26/02/19 por Clínica DiálogoCiência e Pesquisa

Sobre a crueldade institucionalizada e a incoerência entre uma sociedade saudável e práticas desumanas

No dia 4 de fevereiro de 2019, o Ministério da Saúde lançou a Nota Técnica nº 11/2019, que altera a Política Nacional de Saúde Mental. Mesmo que ainda não tenha entrado em vigor, tal proposta é um ataque à Lei 10216/2001 que trata da reforma psiquiátrica e é importantíssima na luta antimanicomial. A recente nota técnica se configura um ataque real considerando as recentes medidas adotadas pelo atual governo na violação de liberdades políticas, de expressão, de educação, entre outras.

Avanços na atenção à saúde mental estão em perigo diante das propostas do Ministério de incluir os hospitais psiquiátricos na Rede de Atenção Psicossocial, aumentar o número de leitos nesses hospitais e financiar a compra de aparelhos de eletroconvulsoterapia. Exatamente o que a reforma psiquiátrica levou décadas para afastar das práticas “terapêuticas”. Pois é inconcebível que o eletrochoque seja um método de tratamento eficaz, e mais importante ainda: humano. Apoiar o eletrochoque como parte do “melhor aparato terapêutico para a população” é uma evidência de falta de conhecimento teórico-técnico e um recado do quanto o Ministério não se preocupa com a saúde.

Outro ponto da Nota que assusta pela desumanidade é o apoio à implementação de manicômios no Brasil. Mais um caso de falta de memória ou desconhecimento histórico, visto que o Hospital Colônia de Barbacena e as 60 mil mortes que ocorreram nesse hospício deveriam ser exemplo do fracasso, da violação de direitos e do extermínio que a institucionalização representa. O caráter de punição do hospício revela seu objetivo de controlar e subjugar os corpos, e não de cuidar das mentes.

========================

● Tarefa
Pode redigitar, sem nenhuma alteração, o trecho do texto sobre a Nota Técnica nº 11/2019 que vai de "Outro ponto da" a "cuidar das mentes.", com os dois extremos incluídos?

========================

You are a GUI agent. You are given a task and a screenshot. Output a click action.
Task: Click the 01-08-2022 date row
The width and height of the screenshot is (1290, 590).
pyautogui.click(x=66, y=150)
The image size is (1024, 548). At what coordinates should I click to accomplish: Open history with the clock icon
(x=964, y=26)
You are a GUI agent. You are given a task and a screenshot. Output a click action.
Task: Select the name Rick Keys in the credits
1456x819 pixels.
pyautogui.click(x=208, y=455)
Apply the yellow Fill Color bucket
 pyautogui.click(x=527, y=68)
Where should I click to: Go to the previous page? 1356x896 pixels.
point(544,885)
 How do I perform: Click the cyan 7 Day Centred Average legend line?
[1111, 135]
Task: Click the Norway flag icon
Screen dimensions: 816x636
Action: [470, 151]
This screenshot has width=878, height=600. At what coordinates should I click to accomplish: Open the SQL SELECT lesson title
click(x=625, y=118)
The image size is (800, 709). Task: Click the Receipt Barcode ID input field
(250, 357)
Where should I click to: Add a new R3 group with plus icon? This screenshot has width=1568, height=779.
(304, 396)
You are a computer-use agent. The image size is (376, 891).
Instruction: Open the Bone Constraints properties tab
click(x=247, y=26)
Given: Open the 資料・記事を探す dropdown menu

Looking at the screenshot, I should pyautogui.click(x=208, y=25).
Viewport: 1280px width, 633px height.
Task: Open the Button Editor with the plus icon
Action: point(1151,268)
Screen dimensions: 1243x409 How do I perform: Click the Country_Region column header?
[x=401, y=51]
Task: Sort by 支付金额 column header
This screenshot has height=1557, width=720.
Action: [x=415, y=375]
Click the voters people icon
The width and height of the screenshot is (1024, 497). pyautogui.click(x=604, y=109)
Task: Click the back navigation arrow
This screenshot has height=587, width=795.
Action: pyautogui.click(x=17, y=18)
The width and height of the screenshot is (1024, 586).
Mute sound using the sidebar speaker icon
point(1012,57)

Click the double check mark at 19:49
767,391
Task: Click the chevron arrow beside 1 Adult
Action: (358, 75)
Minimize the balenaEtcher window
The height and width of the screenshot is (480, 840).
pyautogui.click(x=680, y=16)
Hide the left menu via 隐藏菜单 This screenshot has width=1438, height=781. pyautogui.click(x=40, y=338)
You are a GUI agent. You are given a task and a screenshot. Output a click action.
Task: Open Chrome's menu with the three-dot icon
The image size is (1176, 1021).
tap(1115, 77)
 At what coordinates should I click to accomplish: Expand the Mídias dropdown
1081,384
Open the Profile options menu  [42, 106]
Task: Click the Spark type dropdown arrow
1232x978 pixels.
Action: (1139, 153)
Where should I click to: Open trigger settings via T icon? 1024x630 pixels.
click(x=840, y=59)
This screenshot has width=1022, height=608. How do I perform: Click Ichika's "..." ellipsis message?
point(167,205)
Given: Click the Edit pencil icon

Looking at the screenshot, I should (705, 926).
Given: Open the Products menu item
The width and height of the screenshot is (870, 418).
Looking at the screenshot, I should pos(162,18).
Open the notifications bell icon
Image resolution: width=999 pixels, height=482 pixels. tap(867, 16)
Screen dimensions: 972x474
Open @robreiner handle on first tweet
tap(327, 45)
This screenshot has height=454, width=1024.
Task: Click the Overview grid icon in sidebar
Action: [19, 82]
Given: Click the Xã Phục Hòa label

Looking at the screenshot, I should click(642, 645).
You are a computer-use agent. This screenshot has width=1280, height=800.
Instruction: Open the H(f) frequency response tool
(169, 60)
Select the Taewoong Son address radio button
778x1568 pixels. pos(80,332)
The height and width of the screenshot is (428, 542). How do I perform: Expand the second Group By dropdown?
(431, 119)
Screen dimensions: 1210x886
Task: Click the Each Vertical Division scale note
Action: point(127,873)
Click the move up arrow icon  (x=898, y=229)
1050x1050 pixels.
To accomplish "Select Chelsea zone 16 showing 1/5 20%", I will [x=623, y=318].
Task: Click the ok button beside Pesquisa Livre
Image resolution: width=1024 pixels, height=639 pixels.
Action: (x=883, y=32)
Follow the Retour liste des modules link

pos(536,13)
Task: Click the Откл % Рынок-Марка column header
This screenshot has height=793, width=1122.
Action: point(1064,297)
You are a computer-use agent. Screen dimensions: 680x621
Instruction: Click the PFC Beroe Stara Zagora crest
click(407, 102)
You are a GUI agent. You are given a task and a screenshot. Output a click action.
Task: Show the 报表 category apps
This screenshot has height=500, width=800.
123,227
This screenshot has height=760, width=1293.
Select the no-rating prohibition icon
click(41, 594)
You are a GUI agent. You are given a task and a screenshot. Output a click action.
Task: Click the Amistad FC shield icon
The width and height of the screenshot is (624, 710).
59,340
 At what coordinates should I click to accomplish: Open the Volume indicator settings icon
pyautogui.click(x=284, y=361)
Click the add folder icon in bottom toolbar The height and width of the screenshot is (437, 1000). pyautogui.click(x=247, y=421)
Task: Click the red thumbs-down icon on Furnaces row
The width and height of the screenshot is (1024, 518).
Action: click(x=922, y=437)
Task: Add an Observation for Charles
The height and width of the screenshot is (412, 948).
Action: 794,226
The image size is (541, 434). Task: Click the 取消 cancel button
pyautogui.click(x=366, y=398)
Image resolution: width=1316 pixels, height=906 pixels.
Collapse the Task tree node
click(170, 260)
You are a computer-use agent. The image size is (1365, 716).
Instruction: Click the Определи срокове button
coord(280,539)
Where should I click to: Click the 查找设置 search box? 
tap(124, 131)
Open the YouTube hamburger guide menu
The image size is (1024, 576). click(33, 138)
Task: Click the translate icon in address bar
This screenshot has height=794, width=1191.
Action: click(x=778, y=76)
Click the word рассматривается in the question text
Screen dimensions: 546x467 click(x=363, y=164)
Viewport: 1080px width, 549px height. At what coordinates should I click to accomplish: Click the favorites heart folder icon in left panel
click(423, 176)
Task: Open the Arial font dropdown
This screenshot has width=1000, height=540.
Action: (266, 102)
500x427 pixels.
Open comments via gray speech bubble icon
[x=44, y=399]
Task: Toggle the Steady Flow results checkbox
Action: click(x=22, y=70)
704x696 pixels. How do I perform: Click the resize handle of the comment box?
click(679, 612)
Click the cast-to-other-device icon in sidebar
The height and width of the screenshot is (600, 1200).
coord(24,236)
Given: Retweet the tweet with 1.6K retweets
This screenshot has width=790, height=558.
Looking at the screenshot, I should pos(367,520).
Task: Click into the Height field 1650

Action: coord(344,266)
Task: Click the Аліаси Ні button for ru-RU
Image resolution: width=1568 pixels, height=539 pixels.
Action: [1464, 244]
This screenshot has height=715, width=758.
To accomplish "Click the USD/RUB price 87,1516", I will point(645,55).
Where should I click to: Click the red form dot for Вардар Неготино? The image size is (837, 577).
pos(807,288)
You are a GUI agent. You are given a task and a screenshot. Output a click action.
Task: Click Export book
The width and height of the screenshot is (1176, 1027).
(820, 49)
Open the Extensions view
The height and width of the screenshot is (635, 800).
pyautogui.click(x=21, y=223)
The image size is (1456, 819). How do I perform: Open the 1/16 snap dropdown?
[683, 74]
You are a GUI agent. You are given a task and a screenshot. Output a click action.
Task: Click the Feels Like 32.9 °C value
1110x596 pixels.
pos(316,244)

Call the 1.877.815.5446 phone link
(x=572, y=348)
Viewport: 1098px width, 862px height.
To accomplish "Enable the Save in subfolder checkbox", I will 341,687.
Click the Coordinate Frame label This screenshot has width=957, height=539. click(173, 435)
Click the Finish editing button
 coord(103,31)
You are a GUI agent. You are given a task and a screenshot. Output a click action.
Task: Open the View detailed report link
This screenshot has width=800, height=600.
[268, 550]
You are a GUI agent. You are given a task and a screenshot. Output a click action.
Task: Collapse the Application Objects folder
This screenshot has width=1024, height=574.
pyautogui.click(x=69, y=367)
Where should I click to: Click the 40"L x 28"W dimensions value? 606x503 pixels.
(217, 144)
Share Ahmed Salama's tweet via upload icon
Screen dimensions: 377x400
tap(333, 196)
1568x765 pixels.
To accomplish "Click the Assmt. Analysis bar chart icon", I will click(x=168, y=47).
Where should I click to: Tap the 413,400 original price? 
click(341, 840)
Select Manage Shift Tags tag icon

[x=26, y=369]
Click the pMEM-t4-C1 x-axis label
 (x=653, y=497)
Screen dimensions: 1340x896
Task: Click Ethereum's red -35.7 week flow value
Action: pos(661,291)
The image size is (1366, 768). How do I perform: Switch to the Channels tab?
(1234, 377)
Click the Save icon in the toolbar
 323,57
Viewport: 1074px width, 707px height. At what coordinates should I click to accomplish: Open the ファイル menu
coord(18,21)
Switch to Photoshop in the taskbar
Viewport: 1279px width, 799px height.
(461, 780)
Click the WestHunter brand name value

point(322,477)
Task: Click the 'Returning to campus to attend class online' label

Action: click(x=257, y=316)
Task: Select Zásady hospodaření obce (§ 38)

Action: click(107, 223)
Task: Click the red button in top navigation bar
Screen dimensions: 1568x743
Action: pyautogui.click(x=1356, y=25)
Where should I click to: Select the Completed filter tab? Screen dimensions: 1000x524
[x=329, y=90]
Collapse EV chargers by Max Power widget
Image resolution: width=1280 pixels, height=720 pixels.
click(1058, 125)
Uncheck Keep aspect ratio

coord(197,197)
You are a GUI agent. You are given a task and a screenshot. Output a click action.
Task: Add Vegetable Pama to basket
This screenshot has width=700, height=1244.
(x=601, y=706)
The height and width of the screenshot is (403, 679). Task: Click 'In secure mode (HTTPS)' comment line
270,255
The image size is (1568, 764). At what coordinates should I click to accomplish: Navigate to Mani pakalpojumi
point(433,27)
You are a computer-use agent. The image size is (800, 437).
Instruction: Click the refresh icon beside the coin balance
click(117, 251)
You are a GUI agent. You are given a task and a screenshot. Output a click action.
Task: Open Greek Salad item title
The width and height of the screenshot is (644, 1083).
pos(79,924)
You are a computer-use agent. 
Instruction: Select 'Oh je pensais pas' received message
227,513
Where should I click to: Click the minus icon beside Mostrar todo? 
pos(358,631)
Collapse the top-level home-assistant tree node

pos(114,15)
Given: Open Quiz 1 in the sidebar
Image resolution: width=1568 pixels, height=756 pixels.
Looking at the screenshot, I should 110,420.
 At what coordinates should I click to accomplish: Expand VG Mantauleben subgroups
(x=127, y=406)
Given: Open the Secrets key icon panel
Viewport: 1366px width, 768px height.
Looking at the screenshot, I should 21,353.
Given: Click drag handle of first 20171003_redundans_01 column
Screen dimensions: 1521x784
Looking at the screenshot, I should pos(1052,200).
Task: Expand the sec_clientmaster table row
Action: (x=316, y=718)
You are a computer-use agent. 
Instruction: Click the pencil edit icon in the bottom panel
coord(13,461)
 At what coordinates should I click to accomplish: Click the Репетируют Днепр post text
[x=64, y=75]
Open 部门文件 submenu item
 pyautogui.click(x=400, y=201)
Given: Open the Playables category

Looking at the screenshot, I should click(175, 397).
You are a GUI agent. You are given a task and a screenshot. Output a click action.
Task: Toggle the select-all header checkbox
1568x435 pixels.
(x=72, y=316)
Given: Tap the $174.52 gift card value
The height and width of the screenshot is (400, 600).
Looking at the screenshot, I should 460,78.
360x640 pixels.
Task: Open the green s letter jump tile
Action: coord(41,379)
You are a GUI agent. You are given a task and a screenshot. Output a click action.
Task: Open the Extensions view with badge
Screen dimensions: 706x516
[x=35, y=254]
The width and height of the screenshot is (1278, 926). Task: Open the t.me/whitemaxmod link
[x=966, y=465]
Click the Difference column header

========================

● Resposta
Outro ponto da Nota que assusta pela desumanidade é o apoio à implementação de manicômios no Brasil. Mais um caso de falta de memória ou desconhecimento histórico, visto que o Hospital Colônia de Barbacena e as 60 mil mortes que ocorreram nesse hospício deveriam ser exemplo do fracasso, da violação de direitos e do extermínio que a institucionalização representa. O caráter de punição do hospício revela seu objetivo de controlar e subjugar os corpos, e não de cuidar das mentes.